Elisa Bes, sur « Le désespoir comme le fardeau de “devoir faire seul(e)” : Éowyn et Túrin ».
Lien vidéo : [JRRT] Le désespoir comme le fardeau de « devoir faire seul(e) » : Eowyn et Túrin
Quelles relations entre Éowyn et Túrin, éloignés de plusieurs siècles ? Deux personnages très caractérisés par leur désespoir. Deux derniers enfants royaux, avec une très forte responsabilité sur leurs épaules, de leur propre chef. Ils sont aussi marqués par des failles dans lesquelles le mal s’insinue : le chagrin de la perte de Nienor ou de la décrépitude de Théoden, mais aussi la fierté. Ces deux personnages vont chercher à s’extraire de cela, pour retrouver leur valeur aux yeux des autres. Même leurs plus grands exploits (battre Glaurung ou le Roi-Sorcier) ne résolvent rien, ce qui accentue leur désespoir. Toutefois il y a des différences. Túrin est le héros du Silmarillion qui est le récit d’une chute globale à cause de Morgoth. Pour Éowyn, tous les éléments négatifs de son histoire vont participer au bien naissant de la chute de Sauron.
Il y a donc deux impératifs narratifs en complète opposition malgré leurs similitudes. La guérison vient de la possibilité de sortir de soi-même, pour se voir sans filtre : Éowyn grâce à Faramir, Túrin en partie par amour pour Niniel. Mais, pour ce dernier, la malédiction de Morgoth l’enferme dans ce désespoir.
Romain Plichon, « De Minas Tirith à Doullens, Tolkien l’homme des citadelles : pour la patrimonialisation d’un itinéraire militaire ».

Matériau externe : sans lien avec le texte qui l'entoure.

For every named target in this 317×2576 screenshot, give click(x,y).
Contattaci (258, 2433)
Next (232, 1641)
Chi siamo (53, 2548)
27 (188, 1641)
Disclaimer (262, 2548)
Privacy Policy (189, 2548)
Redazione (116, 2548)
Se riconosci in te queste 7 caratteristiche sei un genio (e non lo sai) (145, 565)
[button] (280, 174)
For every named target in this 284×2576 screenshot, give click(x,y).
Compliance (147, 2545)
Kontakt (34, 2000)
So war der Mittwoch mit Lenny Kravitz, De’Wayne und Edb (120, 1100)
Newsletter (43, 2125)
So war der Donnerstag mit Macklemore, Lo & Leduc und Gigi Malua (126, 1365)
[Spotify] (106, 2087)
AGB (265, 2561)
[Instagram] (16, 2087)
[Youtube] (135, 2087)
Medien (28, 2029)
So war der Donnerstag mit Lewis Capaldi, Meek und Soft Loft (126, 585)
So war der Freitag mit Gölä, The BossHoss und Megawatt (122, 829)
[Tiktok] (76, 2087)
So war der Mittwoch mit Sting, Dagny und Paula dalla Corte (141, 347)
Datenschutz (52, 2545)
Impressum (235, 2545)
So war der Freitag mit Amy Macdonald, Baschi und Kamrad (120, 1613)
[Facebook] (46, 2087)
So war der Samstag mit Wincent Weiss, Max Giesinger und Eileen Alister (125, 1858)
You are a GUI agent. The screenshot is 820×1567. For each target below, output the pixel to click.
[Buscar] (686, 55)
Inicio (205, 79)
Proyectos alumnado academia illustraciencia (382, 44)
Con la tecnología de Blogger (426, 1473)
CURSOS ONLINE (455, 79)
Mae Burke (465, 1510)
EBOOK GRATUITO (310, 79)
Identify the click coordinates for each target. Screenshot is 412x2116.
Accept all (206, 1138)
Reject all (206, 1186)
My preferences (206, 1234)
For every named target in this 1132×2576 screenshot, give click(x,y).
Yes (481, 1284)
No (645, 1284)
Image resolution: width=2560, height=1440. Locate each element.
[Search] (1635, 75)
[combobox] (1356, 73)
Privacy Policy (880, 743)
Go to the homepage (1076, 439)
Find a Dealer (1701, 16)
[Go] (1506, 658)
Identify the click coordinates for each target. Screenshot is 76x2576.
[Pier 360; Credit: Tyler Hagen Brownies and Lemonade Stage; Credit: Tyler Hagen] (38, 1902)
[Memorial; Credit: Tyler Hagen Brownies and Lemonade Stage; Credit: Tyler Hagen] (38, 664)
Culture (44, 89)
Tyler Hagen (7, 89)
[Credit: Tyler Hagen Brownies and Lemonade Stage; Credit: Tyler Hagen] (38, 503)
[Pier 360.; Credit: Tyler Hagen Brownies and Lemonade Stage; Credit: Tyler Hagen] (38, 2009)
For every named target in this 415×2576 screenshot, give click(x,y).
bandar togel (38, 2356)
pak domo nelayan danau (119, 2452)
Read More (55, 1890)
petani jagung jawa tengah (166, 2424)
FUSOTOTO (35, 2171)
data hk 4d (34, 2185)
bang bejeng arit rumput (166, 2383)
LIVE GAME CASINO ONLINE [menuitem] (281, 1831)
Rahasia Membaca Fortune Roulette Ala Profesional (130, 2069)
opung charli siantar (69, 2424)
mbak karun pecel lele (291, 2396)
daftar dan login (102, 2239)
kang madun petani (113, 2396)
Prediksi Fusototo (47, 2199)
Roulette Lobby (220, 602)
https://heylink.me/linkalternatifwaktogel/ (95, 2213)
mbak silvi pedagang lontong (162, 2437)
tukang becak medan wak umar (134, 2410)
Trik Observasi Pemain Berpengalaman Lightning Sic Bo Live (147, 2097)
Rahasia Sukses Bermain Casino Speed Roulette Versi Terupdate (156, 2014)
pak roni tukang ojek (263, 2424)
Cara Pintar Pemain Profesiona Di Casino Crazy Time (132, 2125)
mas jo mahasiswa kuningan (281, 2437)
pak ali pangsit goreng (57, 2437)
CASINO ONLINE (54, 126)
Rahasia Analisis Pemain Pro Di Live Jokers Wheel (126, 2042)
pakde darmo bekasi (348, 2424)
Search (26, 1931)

Lien vidéo : [JRRT] Tolkien l’homme des citadelles : pour la patrimonialisation d’un itinéraire militaire
Au détour d’une balade dans la citadelle de Doullens, Romain Plichon a été marqué par l’ambiance tolkienienne et en réaction, s’est donc intéressé au passage de Tolkien dans la région de la Somme.
L’itinéraire de Tolkien en France est bien documenté et l’influence de la Grande guerre sur son œuvre bien connue (il cite évidemment le travail de John Garth). Pourtant pour Romain Plichon, la question se pose de savoir si Tolkien est un oublié de la Grande Guerre. A priori, on pourrait se dire que non, pourtant dans les différents lieux mémoriels il n’y a peu ou pas de mention de l’auteur. Lorsque Tolkien est présent, c’est par l’action d’un médiateur culturel, pas d’une action de mise en avant de la part de ces lieux. Romain Plichon a recherché les endroits où Tolkien et son régiment auraient pu s’arrêter un temps pour du tourisme pour les soldats. C’est le cas de la carrière de Naours où l’on trouve des graffitis de noms de soldats. Malheureusement, pas celui de Tolkien… À Vignacourt, ce sont des milliers de photos des soldats britanniques qui sont laissées et remisées. L’analyse des photos est en cours, sans trace de Tolkien pour l’instant. À Bouzincourt, tout comme Naours, ce sont des graffitis qui sont aussi conservés au sein d’un lieu qui pourrait être ouvert au public et utiliser la figure de Tolkien pour faire de la méditation culturelle là où il a passé un très long moment lors de son passage en France. En bref, le projet est de rendre hommage à l’homme pour rendre hommage aux hommes.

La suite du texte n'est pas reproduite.